→ Work instructions
Every record below is to be copied exactly, with its images omitted.

→ Dataset records
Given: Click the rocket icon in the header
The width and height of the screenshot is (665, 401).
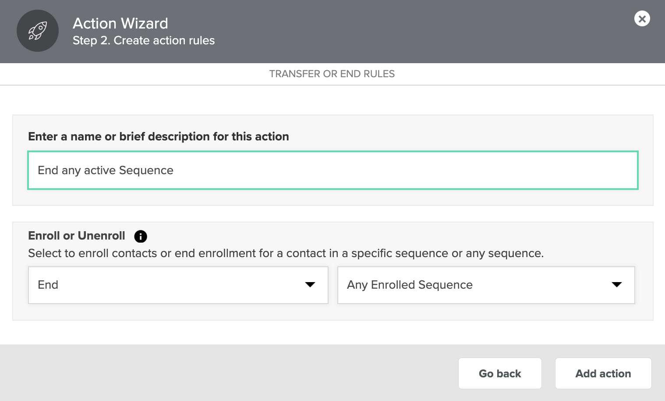Looking at the screenshot, I should coord(38,31).
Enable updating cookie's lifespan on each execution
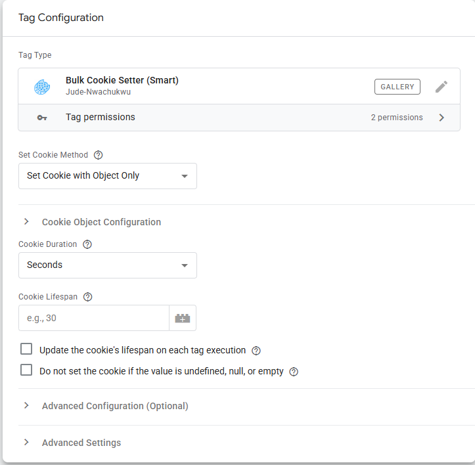Viewport: 475px width, 465px height. point(26,349)
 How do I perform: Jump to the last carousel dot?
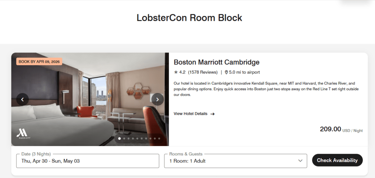(x=159, y=138)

→ Result of the exercise
Given: Click the rocket icon in the header
The width and height of the screenshot is (665, 401).
Looking at the screenshot, I should coord(38,31).
Enable updating cookie's lifespan on each execution
Viewport: 475px width, 465px height. point(26,349)
 How do I perform: Jump to the last carousel dot?
(x=159, y=138)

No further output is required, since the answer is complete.